Monday, 24 September 2007

Don't believe the hype

Last week, as I was driving home one day, I heard a news report on the radio about a boy who had drowned in a pond in Wigan, which is not too far away from where I live. The boy, Jordon Lyon, drowned in May of this year, but there was an inquest last week which, which is why it was mentioned in the news.

Now I know that, in this day and age, it's hardly surprising when a news reporter sensationalises a story, particularly if it involves a tragedy such as a young boy drowning. But I was, quite frankly, fucking outraged when I heard the reports on this particular story.

It seems that Jordon Lyon and his sister, Bethany, were fishing for tadpoles in a large pond in Wigan when Bethany got into trouble and Jordon jumped into the pond to try to help her. He managed to hold Bethany up out of the water when two anglers who were passing by ran over and were able to fish Bethany out. They couldn't get to Jordon. The police were called, and this is where I get really annoyed, the news report states that the two police community support officers (PCSO's) who arrived "stood by and watched whilst Jordon drowned".

Jordon's stepfather then arrived at the scene with a friend, and both dived in to try to rescue Jordon. A policeman then arrived on the scene, and also jumped in. He managed to find Jordon, but by then the boy was dead. [Sources: BBC News, The Times Online, The Guardian]

As this story broke, the radio show was inundated with outraged people damning the police and asking how could two people just stand by and watch as a boy drowned in a six-feet-deep pond in front of them? And, to be honest, I wondered myself what the hell was going on.

And then I found out a bit more about the story.

First of all, the term "pond" is slightly misleading. It's actually more of a small lake, as you can see from the photo below. The lake is relatively wide and is about six feet deep. The water is dark and murky, and fairly impossible to see through to the bottom.

> Work to do:
(a) According to the blog post, how deep is the lake where Jordon Lyon drowned?
(b) From the blog post, extract the stretch from "Last week, as" through "this particular story.".
(c) Translate this sentence from the blog post into German: "A policeman then arrived on the scene, and also jumped in."
The records play no part in this work.

> Given data:

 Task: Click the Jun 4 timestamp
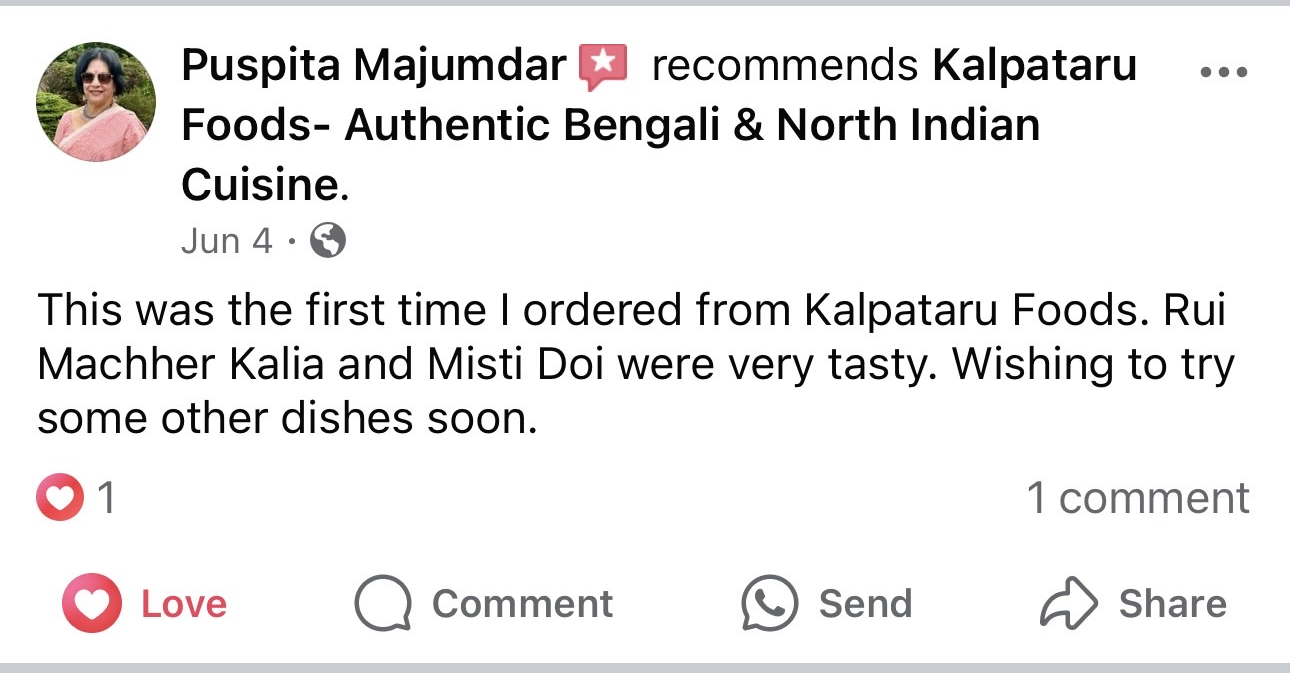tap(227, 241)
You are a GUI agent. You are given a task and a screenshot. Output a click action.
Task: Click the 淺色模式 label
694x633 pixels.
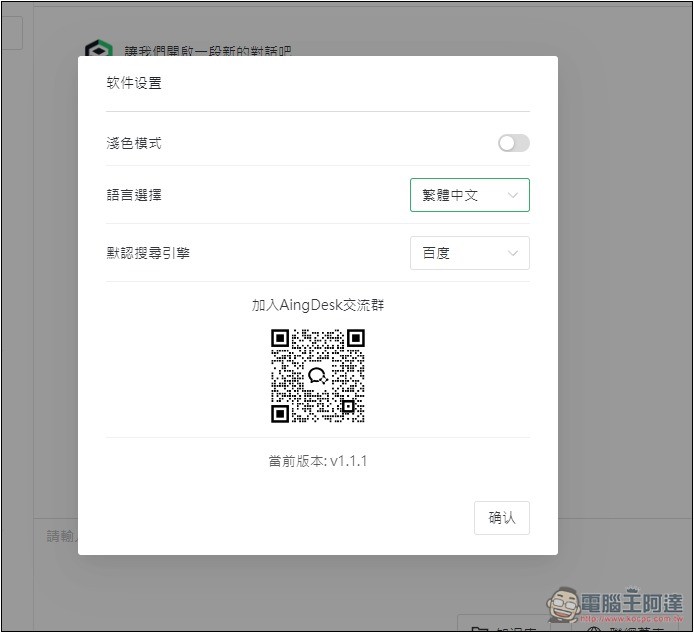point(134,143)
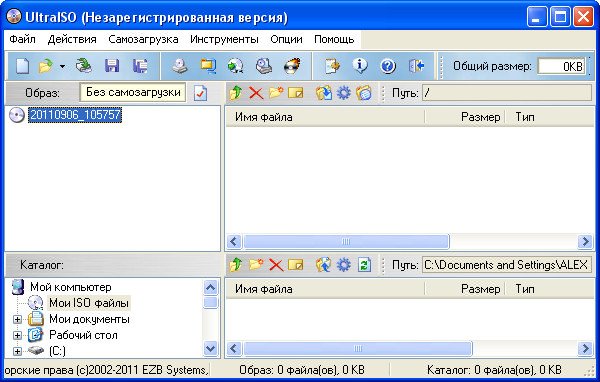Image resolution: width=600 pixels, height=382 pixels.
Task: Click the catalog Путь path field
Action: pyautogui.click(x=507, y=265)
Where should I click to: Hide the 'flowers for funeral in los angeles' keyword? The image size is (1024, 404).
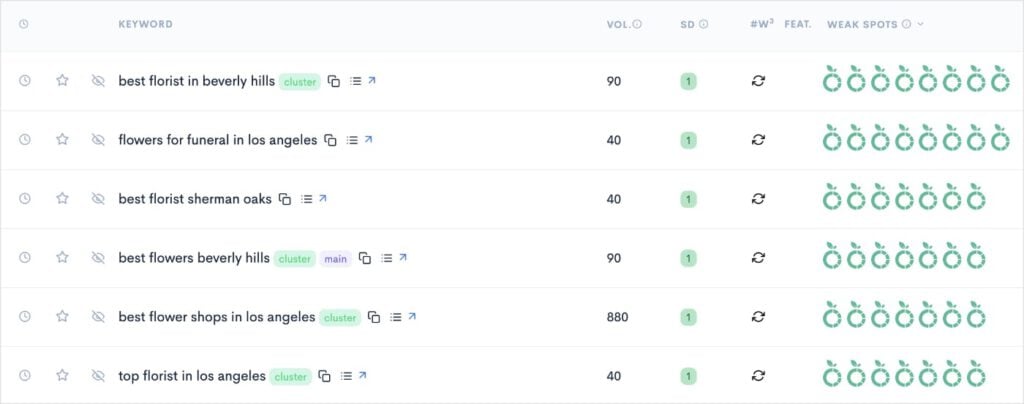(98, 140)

> Answers to the exercises:
(a) About six feet deep.

(b)
Last week, as I was driving home one day, I heard a news report on the radio about a boy who had drowned in a pond in Wigan, which is not too far away from where I live. The boy, Jordon Lyon, drowned in May of this year, but there was an inquest last week which, which is why it was mentioned in the news.

Now I know that, in this day and age, it's hardly surprising when a news reporter sensationalises a story, particularly if it involves a tragedy such as a young boy drowning. But I was, quite frankly, fucking outraged when I heard the reports on this particular story.

(c) Dann traf ein Polizist am Ort ein und sprang ebenfalls hinein.